Two extinct predators had a thing in common apart from, well, being defunct. Scientists have found that the sea bear's (Kolponomos) powerful bite was similar to that of the saber-toothed cat (Smilodon).
Despite having different habitat and food preferences, the research team at the American Museum of Natural History (AMNH) has found that the two predators had the same jaw structure.
Based on high-resolution X-ray images and digital bite simulations, the two predators are more alike than previously thought.
"Both of them have a distinctive profile with a deep jaw bone that tapers off toward the back," said one of the researchers, Z. Jack Tseng.

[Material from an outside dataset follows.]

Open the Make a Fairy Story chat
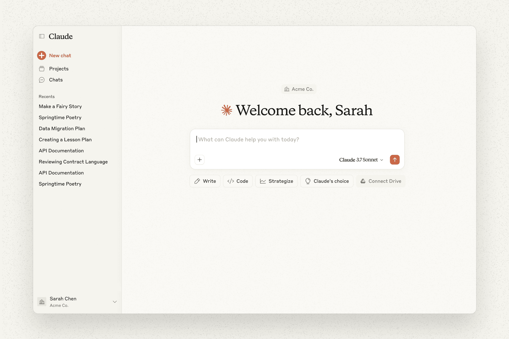This screenshot has width=509, height=339. click(x=60, y=106)
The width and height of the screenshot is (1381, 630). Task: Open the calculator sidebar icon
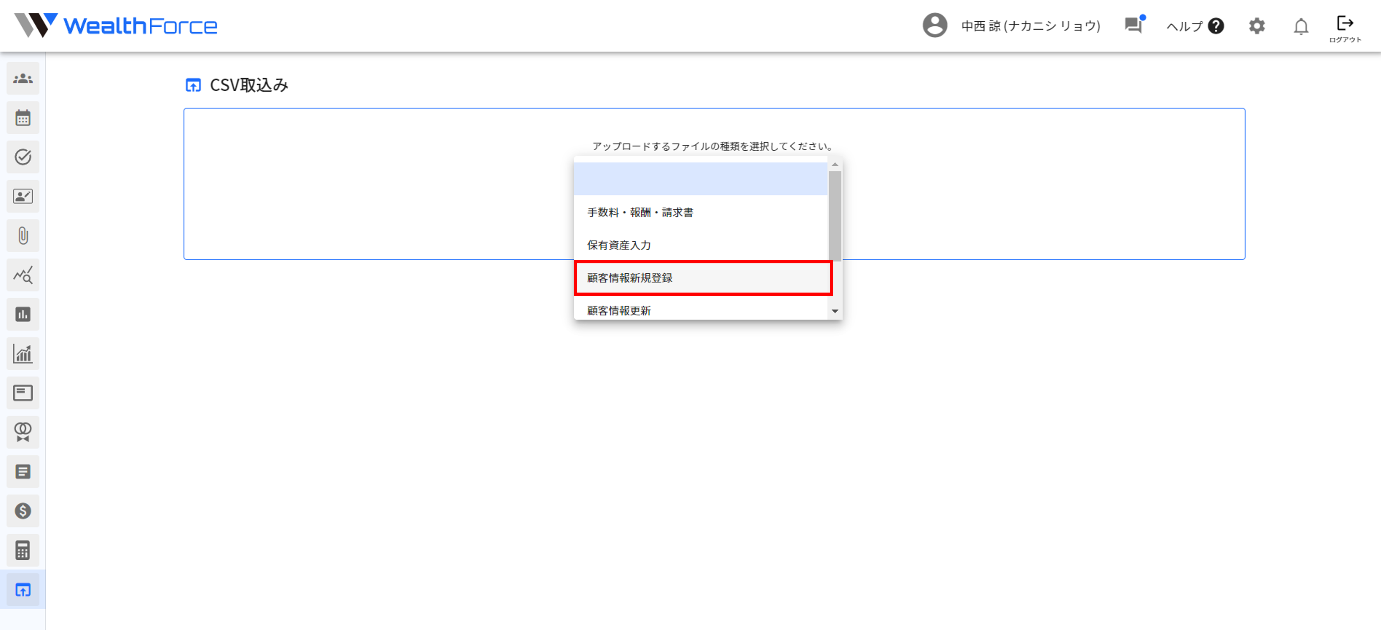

Tseng said their team didn't expect that the Smilodon would be linked into the study of a clam-eating extinct predator but that's what they ended up with. The discovery was published in the journal Proceedings of the Royal Society B.
The two predators also shared the same extension on the back surface of the skull as well as the mastoid processes. This evidence suggests the presence of massive attachment areas, which allows the extinct animals to move their heads in a powerful but controlled motion.
Very few Kolponomos skulls and teeth fossils were discovered from ancient marine sediments in Oregon's Pacific coast and in Alaska. With very little fossils to work with, the sea bears remain a mystery in the animal kingdom's evolutionary tree.
Ancient sea bears were first described way back in the 1960s. However, they were first thought to be prehistoric relatives of the raccoon.
Succeeding studies of the fossil skulls suggested it might be related to the seal and eventually a bear. Research on its teeth fossil also revealed similarities on the shape and tooth wear of those in sea otters that use them to crush their hard-shelled prey.
The research team at the AMNH used CT scans to identify the bite style of the sea bears in comparison to those of the saber-toothed cat, river and sea otters, grey wolf, leopard and brown bear. The sea bear and the saber-toothed cat were found to have shared the closest jaw similarities.
Tseng added that the chewing bites of the sea bears and sea otters were not the same and the previously documented tooth wear was probably the result of overlapping diets. However, the evolutionary solutions at play to help them feed on hard-shelled preys were very much different.